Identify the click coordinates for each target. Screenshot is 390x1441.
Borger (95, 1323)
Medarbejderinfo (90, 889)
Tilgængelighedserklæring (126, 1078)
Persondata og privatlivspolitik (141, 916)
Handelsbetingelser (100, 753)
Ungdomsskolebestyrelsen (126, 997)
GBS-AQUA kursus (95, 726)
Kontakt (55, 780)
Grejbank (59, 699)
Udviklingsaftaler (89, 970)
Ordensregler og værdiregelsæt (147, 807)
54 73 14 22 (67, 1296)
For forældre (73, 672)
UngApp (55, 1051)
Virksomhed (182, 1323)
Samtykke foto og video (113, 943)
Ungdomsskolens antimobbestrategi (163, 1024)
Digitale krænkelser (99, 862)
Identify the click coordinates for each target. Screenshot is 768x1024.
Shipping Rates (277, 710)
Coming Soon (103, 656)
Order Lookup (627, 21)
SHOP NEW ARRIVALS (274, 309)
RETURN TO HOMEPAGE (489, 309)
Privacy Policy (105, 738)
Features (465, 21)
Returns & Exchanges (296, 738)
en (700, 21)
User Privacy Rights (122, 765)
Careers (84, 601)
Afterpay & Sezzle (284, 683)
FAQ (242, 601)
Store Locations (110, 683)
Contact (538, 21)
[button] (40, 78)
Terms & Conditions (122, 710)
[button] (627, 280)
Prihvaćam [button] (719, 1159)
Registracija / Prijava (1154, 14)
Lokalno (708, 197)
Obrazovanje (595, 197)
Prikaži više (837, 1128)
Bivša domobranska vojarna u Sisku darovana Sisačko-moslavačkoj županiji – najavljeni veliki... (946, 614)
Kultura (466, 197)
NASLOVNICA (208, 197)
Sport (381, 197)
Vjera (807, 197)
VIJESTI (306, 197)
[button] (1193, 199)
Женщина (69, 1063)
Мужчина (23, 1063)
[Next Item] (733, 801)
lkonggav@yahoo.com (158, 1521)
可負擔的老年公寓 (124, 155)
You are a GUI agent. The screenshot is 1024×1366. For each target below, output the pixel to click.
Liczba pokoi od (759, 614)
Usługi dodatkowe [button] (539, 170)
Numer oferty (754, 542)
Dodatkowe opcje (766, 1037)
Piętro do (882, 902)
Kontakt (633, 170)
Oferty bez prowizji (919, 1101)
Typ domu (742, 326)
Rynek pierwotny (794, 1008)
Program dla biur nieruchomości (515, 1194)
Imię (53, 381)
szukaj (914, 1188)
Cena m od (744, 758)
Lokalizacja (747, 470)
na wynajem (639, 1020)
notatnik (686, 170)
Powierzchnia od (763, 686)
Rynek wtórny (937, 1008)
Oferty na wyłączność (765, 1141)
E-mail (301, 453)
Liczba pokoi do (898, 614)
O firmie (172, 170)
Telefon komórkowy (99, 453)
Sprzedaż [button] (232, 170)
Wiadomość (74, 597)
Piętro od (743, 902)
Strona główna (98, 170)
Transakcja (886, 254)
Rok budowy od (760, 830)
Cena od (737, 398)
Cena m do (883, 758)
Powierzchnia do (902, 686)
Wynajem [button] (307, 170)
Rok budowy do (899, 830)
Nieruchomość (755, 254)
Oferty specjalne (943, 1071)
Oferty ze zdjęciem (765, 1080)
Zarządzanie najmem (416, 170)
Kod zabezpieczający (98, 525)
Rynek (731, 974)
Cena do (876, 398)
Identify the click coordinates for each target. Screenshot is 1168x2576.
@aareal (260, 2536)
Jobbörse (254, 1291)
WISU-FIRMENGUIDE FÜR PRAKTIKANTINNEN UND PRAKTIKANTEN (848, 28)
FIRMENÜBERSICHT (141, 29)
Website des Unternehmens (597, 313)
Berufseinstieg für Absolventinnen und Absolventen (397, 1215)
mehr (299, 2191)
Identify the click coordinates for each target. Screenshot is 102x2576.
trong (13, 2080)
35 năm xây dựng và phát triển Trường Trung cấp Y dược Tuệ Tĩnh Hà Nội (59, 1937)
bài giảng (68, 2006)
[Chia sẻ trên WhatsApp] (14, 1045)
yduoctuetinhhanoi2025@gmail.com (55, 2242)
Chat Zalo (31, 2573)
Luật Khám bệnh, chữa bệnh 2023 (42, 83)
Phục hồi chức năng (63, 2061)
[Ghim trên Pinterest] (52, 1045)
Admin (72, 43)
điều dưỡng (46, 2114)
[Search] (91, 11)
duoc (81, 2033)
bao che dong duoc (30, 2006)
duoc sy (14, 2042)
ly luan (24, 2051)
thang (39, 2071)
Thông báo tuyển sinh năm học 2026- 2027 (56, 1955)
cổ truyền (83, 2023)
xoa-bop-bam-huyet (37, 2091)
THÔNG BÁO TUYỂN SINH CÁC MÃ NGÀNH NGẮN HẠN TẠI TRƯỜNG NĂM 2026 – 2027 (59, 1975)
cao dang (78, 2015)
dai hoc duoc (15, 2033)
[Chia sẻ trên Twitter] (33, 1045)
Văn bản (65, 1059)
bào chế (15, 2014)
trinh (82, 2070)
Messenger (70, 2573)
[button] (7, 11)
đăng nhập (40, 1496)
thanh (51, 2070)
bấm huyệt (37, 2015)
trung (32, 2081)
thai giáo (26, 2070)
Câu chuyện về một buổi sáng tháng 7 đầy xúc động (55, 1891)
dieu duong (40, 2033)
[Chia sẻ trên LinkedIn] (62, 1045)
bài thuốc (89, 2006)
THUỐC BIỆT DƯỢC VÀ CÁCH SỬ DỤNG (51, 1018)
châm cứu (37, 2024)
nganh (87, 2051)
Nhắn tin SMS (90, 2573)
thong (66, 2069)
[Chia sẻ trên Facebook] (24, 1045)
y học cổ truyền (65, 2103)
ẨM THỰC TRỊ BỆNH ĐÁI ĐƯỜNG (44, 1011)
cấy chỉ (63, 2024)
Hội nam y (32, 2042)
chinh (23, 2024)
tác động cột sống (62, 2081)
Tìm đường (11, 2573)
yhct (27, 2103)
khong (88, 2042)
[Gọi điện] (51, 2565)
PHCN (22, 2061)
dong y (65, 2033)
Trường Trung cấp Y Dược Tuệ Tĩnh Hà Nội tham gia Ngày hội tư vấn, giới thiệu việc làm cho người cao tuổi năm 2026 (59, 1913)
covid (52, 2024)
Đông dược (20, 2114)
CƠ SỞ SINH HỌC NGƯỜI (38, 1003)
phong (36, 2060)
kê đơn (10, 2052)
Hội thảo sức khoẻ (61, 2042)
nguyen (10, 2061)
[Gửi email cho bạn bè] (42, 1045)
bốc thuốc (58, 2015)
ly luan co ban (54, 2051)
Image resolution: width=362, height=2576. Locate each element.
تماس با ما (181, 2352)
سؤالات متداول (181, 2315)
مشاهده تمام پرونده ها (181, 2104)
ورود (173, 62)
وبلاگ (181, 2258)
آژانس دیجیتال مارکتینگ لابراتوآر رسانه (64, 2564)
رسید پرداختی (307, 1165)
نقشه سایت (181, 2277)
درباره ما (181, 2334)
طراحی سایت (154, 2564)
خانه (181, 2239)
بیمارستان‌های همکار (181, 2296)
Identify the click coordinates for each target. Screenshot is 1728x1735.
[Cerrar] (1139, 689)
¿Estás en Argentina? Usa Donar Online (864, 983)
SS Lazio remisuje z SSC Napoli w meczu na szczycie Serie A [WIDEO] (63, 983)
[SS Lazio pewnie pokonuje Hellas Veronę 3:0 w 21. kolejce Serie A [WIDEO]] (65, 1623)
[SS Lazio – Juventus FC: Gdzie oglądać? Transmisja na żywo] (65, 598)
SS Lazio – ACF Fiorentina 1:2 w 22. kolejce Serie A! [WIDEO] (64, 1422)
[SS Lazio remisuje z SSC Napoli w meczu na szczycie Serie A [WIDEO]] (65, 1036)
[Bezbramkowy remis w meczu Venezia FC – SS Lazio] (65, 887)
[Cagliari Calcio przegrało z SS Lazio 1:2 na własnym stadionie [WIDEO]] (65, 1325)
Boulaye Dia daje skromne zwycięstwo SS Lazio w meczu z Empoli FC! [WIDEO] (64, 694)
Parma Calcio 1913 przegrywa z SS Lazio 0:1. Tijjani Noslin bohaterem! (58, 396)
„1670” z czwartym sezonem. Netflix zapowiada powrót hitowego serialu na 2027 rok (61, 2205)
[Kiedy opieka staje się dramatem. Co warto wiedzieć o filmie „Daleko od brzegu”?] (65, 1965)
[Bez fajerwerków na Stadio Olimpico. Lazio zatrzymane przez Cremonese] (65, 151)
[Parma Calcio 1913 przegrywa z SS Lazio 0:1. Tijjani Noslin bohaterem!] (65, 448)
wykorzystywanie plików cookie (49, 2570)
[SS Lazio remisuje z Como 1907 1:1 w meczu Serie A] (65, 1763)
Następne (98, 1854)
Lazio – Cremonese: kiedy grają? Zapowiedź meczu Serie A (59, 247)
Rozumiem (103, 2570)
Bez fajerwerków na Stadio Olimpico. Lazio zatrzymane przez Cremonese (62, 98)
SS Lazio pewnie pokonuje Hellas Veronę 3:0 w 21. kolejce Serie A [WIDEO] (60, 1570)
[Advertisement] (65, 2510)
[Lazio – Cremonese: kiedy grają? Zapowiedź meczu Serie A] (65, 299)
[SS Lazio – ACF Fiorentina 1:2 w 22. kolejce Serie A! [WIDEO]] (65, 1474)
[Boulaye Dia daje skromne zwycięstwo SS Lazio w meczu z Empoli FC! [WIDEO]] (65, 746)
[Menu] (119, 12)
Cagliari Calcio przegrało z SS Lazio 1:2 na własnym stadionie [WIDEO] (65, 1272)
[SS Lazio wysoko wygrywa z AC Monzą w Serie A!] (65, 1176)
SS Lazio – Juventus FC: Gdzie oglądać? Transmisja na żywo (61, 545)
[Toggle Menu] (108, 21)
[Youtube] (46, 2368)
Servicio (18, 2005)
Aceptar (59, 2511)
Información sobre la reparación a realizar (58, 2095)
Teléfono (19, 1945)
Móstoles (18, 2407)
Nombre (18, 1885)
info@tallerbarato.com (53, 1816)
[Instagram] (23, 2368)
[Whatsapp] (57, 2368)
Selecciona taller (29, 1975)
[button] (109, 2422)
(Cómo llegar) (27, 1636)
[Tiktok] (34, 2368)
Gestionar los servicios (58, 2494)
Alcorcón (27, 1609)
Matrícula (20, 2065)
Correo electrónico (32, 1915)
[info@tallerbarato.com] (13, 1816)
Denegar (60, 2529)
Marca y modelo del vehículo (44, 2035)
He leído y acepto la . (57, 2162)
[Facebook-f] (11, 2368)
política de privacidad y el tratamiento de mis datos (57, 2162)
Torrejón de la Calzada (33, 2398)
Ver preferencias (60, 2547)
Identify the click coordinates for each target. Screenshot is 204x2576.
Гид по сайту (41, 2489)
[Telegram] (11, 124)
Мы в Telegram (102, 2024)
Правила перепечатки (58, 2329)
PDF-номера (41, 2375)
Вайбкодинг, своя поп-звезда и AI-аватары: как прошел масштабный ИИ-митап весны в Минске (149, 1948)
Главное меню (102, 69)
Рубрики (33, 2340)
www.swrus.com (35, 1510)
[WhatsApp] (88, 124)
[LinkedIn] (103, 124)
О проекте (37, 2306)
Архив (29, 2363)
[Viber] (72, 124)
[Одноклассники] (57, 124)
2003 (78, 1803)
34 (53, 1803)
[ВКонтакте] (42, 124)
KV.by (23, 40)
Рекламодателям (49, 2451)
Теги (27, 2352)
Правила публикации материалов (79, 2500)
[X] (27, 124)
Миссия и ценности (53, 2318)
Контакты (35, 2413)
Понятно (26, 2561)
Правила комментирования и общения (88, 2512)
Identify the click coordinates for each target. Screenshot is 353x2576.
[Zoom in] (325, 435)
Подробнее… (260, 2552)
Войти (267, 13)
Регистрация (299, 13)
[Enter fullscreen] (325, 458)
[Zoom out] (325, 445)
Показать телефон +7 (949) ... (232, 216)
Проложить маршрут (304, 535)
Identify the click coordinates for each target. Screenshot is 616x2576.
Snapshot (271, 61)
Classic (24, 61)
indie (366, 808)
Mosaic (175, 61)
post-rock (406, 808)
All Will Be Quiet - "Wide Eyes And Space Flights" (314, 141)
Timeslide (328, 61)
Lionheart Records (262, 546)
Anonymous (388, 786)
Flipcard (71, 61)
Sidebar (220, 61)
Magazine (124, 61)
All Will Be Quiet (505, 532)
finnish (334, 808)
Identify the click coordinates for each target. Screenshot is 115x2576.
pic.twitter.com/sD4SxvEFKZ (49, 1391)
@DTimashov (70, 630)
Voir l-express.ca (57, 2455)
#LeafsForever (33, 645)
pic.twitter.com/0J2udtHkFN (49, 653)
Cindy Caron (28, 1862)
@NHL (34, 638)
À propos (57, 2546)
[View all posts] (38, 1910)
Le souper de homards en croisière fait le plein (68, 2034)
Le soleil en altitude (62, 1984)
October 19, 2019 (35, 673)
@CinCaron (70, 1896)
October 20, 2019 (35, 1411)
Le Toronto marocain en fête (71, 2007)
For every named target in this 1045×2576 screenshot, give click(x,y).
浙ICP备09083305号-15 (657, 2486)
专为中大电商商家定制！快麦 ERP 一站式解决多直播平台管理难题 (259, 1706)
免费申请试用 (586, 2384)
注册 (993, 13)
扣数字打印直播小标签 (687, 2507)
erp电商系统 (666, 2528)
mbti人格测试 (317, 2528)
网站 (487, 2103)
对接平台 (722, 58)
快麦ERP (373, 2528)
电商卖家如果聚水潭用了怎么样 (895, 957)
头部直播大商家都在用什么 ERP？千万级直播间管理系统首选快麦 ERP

* * *

* Work required
Check each line of the material for the word "Will", then say how many have it. Give the number only.

* Your response
2